:: Excerpt ::

This difference highlights a subtle but important tension. Young users may equate depth and detail with empathy and attentiveness. Professionals, however, evaluate responses through the lens of ethical responsibility, communication guidelines, and clinical appropriateness.
Rethinking media richness in text-based mental health support
The analysis is based on Media Richness Theory, which traditionally argues that richer communication channels reduce ambiguity through cues such as tone, immediacy, and personal interaction. In face to face settings, nonverbal signals enhance understanding. Text-based communication, by contrast, is typically considered less rich.
However, the study suggests that in digital youth mental health contexts, richness may be defined differently. Rather than relying on facial expressions or real time feedback, richness in this setting appears to depend on clarity, structure, relevance, validation, and perceived credibility.
ChatGPT’s strength lies in delivering well-structured, logically organized, and easy-to-read responses. This format aligned with the communication habits of digitally native youth. By presenting actionable steps and clear explanations, the AI reduced uncertainty and made guidance feel immediately usable.

:::
:: Recorded data ::

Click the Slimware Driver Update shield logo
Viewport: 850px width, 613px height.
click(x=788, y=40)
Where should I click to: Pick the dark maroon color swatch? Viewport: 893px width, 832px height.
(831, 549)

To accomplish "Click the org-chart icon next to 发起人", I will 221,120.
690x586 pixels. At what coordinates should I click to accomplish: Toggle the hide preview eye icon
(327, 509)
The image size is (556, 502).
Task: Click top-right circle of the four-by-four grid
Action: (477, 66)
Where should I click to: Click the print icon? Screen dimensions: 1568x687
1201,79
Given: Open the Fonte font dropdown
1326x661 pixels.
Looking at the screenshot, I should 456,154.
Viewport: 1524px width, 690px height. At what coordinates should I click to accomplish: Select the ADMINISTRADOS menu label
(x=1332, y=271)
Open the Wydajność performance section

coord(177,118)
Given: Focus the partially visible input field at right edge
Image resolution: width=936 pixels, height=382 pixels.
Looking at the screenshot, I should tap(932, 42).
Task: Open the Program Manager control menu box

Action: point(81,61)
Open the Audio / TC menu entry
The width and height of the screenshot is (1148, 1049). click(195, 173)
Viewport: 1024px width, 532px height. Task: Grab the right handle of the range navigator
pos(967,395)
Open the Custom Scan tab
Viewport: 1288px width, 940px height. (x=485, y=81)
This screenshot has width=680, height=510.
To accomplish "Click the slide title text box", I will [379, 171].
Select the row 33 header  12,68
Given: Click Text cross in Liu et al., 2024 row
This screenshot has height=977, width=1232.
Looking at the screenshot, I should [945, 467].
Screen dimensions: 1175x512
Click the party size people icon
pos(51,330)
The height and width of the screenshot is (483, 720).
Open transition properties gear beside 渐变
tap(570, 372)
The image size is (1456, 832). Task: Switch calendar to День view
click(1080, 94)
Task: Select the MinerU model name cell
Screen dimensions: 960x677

:::

▶ **What you need to do**: Return the part of the mental health excerpt from "Rethinking media richness" to "considered less rich.", copied word for word. The material stands apart from the excerpt on youth mental health support.

▶ **Final answer**:
Rethinking media richness in text-based mental health support
The analysis is based on Media Richness Theory, which traditionally argues that richer communication channels reduce ambiguity through cues such as tone, immediacy, and personal interaction. In face to face settings, nonverbal signals enhance understanding. Text-based communication, by contrast, is typically considered less rich.